--- Provided records Enclosed Below ---
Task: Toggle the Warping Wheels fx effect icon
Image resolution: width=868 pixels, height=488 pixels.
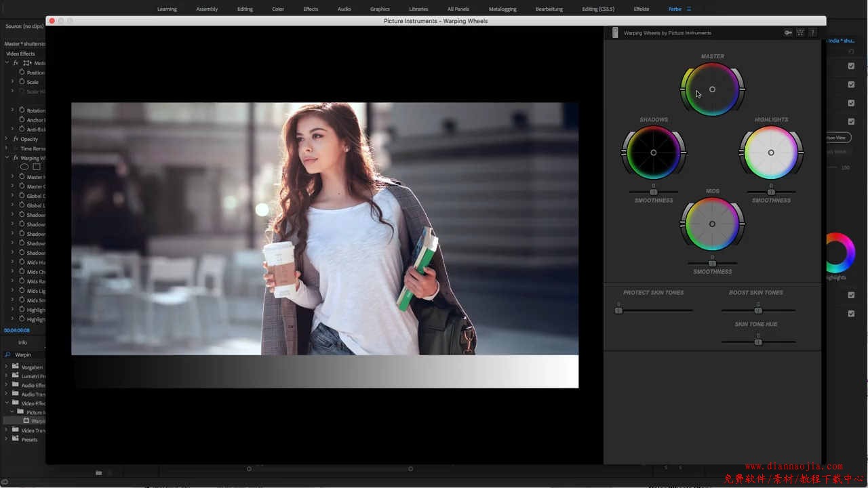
--- End of Enclosed Provided records ---
--- Provided records Enclosed Below ---
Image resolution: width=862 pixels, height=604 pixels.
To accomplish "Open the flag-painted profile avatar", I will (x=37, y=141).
--- End of Enclosed Provided records ---
--- Provided records Enclosed Below ---
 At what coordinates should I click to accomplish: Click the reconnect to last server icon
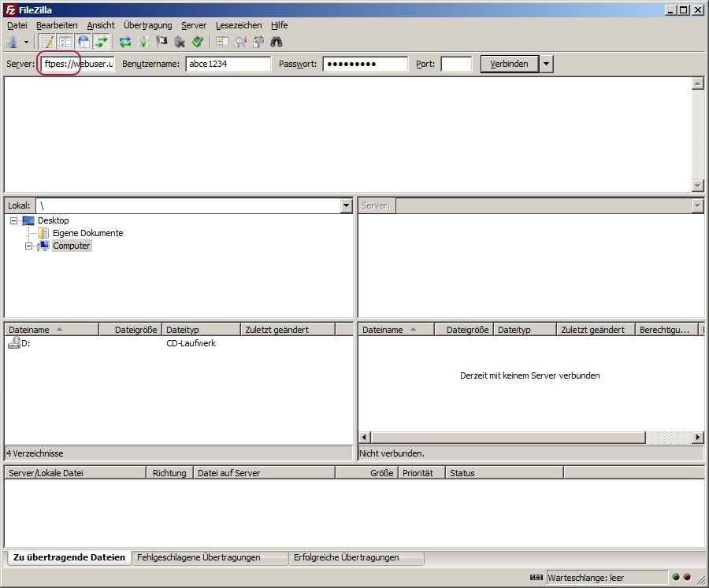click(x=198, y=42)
--- End of Enclosed Provided records ---
◆ **Exercise**
Look above for the line containing "Task: Toggle the". Output from there through the line containing "Image resolution: width=868", exactly and inclusively.

◆ **Expected answer**
Task: Toggle the Warping Wheels fx effect icon
Image resolution: width=868 pixels, height=488 pixels.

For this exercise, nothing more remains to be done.